Lake County vineyard near Mount Konoct
Lake County vineyard near Mount Konocti.

Thankfully, the Butchers were able to preserve much of the hotel’s original features, including bannisters and staircases, while adding period moldings and hand-painted murals, as well as those mosaic floors and claw-foot tubs. I barely wanted to exit my room for a dip in the Ofuro, so pleasing was the entire composition of my cozy room.

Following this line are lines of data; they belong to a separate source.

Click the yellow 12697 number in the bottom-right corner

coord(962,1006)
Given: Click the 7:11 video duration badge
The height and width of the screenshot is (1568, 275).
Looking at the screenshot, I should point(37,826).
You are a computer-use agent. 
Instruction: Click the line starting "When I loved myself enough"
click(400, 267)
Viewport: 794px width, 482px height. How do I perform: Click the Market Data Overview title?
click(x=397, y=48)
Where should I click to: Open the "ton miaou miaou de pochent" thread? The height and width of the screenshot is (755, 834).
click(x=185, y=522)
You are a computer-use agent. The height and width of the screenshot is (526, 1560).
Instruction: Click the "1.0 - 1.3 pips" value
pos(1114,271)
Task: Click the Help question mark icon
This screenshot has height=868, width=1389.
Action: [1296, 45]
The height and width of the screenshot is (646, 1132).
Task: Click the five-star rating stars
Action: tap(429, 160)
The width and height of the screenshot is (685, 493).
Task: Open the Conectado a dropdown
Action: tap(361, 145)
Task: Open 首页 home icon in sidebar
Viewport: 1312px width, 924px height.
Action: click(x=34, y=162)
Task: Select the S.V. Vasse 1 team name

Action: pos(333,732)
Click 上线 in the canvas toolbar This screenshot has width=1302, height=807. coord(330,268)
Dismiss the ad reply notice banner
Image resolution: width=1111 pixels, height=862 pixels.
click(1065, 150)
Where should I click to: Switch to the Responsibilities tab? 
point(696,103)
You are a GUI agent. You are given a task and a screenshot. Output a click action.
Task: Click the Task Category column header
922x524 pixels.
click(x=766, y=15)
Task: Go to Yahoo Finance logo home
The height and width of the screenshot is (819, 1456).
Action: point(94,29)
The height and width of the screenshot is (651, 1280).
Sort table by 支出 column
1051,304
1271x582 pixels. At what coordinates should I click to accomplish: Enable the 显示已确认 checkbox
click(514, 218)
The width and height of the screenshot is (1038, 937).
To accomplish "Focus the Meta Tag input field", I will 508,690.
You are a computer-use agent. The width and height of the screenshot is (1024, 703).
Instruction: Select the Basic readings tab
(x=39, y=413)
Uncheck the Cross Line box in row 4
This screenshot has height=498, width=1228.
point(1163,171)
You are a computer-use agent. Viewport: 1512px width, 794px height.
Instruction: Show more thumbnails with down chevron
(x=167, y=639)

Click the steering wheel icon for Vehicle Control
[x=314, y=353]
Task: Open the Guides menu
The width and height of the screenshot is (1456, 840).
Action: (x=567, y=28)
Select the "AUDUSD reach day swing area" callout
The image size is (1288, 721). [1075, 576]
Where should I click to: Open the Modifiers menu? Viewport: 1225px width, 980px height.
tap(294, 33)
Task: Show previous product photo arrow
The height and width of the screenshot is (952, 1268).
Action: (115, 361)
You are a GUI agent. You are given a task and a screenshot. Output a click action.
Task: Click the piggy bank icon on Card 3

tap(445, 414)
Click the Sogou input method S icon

I had dinner next door at the Blue Wing Saloon. Once lost to Prohibition, the saloon’s black walnut bar and dining tables, I later read, were locally crafted from a century-old tree harvested from the property. Craftsmen also found old-growth redwood wainscoting buried beneath paint and wallpaper during the Tallman’s renovation, which was reused in the saloon, making for a warm and intimate ambience. All that aside, just when you think you can’t do a whole lot with a kale salad, the one I ate that evening at the Blue Wing was exceptional, lightly doused with a warmed sherry vinaigrette and tossed with Brussels sprouts, pancetta, roasted applies, almonds and Parmesan.

I also ate well late the next morning back in Lakeport, where brunch was in full swing when I arrived at the pleasant Park Place Restaurant adjacent to Library Park and overlooking the lake. Over my hefty Gringo Burrito, filled with sausage, green chilies, potatoes, scrambled eggs and salsa, I studied a map of Clear Lake State Park, which is where I was soon to be headed. The history of the park mirrors most other chronicles in California, with indigenous people—in this case, the Xabenapo Pomo (now known as Big Valley Pomo) and Lile’ek Wappo—living peaceably for centuries, fighting incursion from white settlers, abdicating land based on treaties that were later ignored. At one point, a treaty with the U.S. government gave the tribes 72 miles of lakefront land and a promise of peace, only to be later dishonored. Successive owners grazed, farmed, hunted and fished the area until eventually, in 1948, county and state officials agreed to preserve the land and water as a state park.

I saw few other visitors as I started along the Kelsey Creek Trail on the northern edge of the park, the silence allowing me privileged glimpses of wood ducks and mallards gliding across placid waters. On the Dorn Nature Trail, through a tunnel of blue oaks and California bay laurel, I could see the glistening lake, and at one point, a flock of birds flying low in a studied line from east to west.

It was, I thought, not unlike what Mary Downen in 1903 witnessed as she climbed Mount Konocti, whose name, I learned later, is derived from the Pomo words kno, for mountain, and htai, for woman. On clear days at precisely 2 p.m., Downen would signal with a mirror to her daughter and son-in-law who lived in Lakeport that she was all right. If no mirror flash came, they would ride horses up the mountain to Downen’s cabin to check on her. Those pioneering days are long gone, but Lake County, I found, still invites curious travelers to scale its heights, take in the views and even reminisce about the Wild, Wild West while sleeping in a caboose.